Imagine, looking down into a slow running river, and seeing an old car turned upside down.

Think of how many 'old cars' you've seen in the same position.

Years ago, it was a fairly common site.

It took 42 years and technology to figure it out.

Wait, it also took a drought. It took a drought and someone with a inquisitive eye.

In the past 24 hours, reports and stories have been coming in, concerning the disappearance decades ago of two South Dakota teenagers. It's mind boggling to even consider what parents, friends and family members must have wondered over the years. What had happened to these two young women.

Authorities say two South Dakota girls missing since 1971 died after driving into a creek on their way to a party at a nearby gravel pit.

State and local officials held a news conference Tuesday afternoon in Elk Point confirming that evidence inside a 1960 Studebaker found last fall included the remains of Cheryl Miller and Pamella Jackson.

The authorities also showed dozens of photographs of the Vermillion girls' clothing, a purse and Miller's relatively well-preserved driver's license.

The attorney general says people who saw the girls before they disappeared and other evidence indicates they had not been drinking.
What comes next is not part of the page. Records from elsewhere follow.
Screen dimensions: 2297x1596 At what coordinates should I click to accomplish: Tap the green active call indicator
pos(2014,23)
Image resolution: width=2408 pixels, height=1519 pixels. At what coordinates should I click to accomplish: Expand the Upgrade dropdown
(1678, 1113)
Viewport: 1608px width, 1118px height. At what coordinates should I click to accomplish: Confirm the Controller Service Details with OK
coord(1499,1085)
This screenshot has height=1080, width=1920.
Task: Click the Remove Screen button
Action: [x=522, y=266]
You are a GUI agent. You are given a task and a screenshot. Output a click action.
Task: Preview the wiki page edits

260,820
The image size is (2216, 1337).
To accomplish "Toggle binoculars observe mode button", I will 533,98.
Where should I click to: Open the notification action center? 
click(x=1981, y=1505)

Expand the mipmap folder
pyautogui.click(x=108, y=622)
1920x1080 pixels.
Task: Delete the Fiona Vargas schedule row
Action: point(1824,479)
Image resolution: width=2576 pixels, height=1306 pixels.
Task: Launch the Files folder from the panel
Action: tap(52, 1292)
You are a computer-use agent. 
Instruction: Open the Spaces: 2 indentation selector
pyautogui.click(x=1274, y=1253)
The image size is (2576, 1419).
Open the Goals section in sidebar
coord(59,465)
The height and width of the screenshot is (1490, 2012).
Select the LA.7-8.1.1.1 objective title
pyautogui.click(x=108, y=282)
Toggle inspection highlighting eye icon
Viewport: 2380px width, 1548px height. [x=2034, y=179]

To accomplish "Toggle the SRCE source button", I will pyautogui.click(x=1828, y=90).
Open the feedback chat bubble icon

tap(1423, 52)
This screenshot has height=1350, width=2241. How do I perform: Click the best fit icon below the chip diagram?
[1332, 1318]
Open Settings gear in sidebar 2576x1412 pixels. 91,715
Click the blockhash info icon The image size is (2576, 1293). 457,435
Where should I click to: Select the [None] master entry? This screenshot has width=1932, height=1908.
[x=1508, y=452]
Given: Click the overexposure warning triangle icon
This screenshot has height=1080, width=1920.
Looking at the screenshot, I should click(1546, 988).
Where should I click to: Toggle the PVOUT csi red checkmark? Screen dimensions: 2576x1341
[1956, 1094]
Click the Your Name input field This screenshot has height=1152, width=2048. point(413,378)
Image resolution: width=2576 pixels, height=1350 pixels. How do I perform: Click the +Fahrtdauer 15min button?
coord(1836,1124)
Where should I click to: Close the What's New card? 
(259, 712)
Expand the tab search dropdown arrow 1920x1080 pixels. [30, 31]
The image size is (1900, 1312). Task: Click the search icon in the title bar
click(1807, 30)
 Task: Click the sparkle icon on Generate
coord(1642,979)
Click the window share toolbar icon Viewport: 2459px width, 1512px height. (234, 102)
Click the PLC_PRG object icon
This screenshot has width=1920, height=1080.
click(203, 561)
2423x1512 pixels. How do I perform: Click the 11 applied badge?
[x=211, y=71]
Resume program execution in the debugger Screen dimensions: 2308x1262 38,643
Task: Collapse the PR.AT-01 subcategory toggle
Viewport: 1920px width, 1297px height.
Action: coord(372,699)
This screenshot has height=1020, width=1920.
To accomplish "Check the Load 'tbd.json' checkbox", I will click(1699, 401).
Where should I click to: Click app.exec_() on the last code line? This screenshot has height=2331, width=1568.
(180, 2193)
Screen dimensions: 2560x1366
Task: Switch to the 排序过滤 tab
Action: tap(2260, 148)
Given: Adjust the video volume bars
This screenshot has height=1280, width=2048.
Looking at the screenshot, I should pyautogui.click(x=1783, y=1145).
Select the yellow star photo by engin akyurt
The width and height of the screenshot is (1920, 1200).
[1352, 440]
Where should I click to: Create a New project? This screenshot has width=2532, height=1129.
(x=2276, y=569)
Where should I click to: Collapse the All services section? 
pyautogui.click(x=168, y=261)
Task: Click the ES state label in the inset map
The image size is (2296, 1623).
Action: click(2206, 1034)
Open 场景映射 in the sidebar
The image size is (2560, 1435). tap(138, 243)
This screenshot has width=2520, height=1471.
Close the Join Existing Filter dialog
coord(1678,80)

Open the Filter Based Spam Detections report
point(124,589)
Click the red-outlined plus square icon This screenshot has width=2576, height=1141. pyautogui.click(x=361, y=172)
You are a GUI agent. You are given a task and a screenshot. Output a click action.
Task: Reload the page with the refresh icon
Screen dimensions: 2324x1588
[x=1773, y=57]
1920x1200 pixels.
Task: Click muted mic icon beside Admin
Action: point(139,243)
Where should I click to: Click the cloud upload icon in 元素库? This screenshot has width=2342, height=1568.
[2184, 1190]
And mechanical tests on the car point away from foul play because it was in high gear.

Record flooding followed by a drought brought the vehicle into view last fall.

As a parent, it's hard to imagine the hell this family has gone through over the years.

I'm glad to hear that alcohol wasn't involved.

Since many of us live in rural areas or are from 'the country,' it's a good time to talk with young drivers.Talk about loose gravel and taking your eye off the road, if only for a second.

That's all it might take for a tragedy like this to happen somewhere, sometime...again.